§ GIVEN DATA:
◇ ◇ ◇ ◇ ◇
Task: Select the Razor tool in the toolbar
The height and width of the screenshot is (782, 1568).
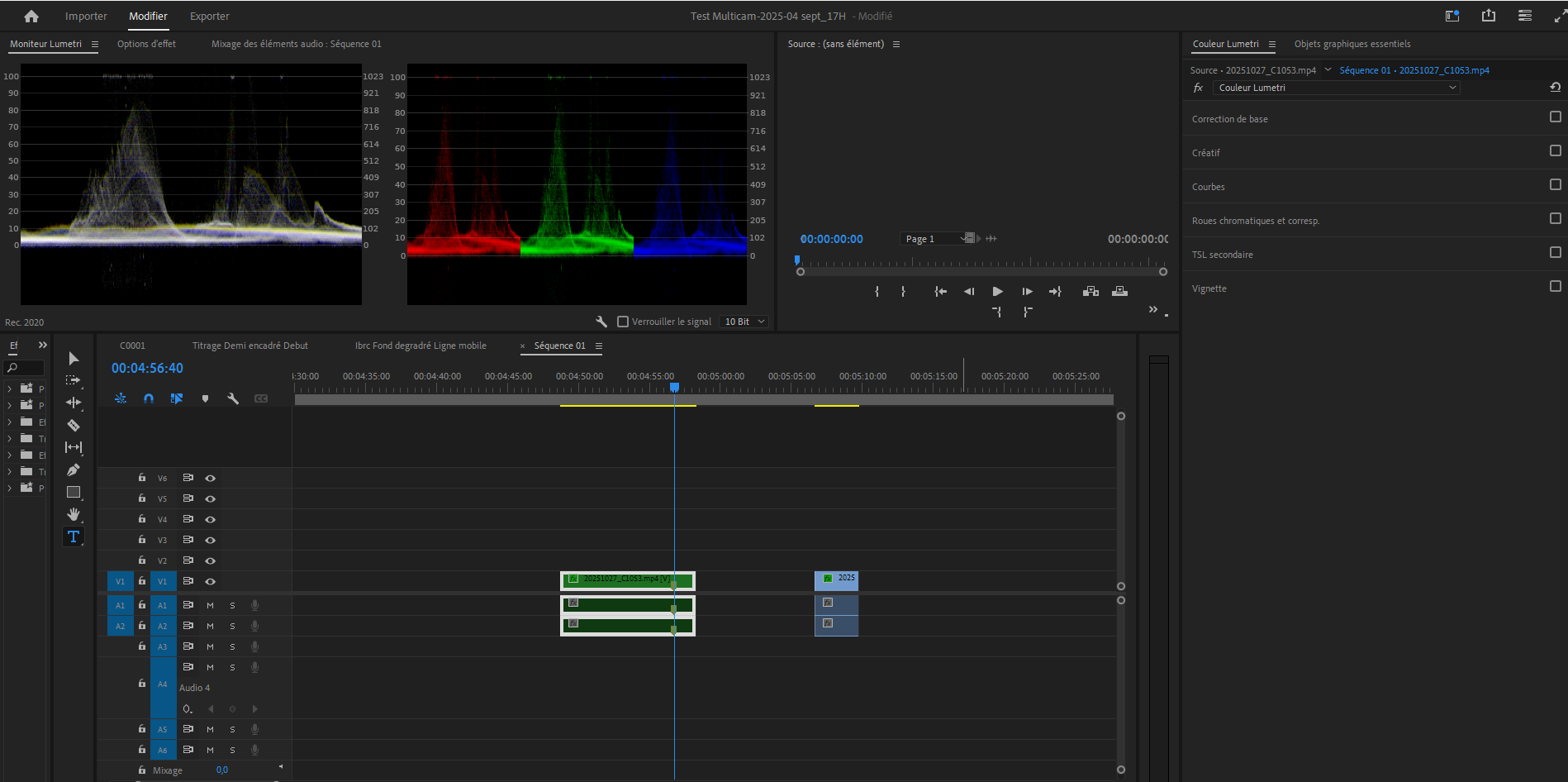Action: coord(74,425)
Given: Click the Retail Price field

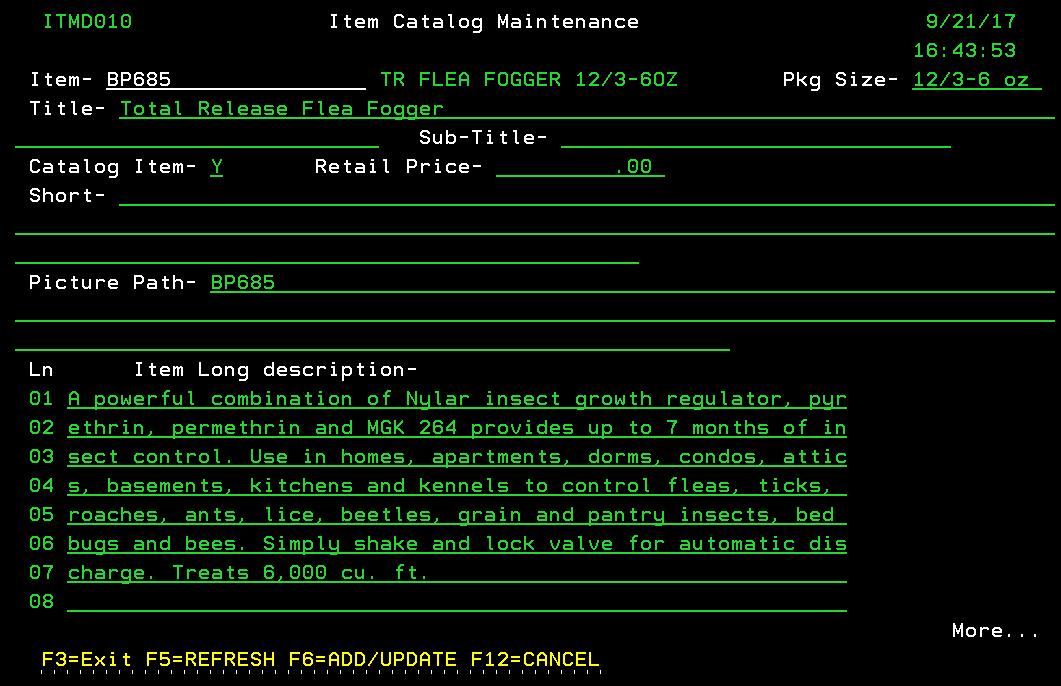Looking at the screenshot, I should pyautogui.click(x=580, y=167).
◇ ◇ ◇ ◇ ◇
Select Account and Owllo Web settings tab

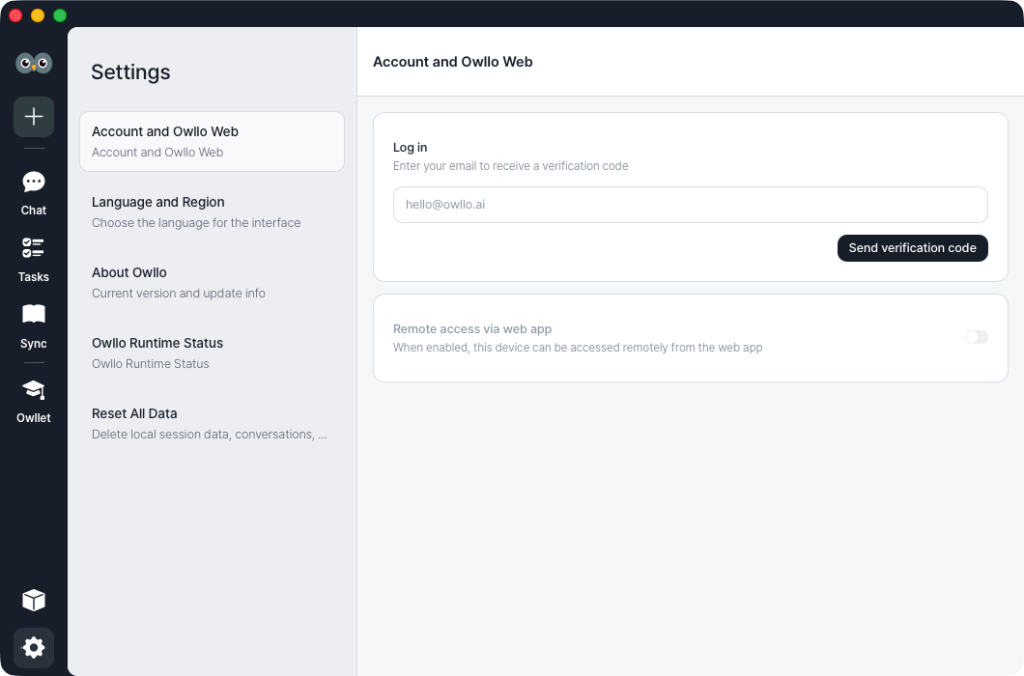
◇ ◇ ◇ ◇ ◇
§ WORK REQUIRED:
Search the data for the word "Select" and copy each line where it appears.

§ REPLY TO THE EXERCISE:
Task: Select the Razor tool in the toolbar
Select Account and Owllo Web settings tab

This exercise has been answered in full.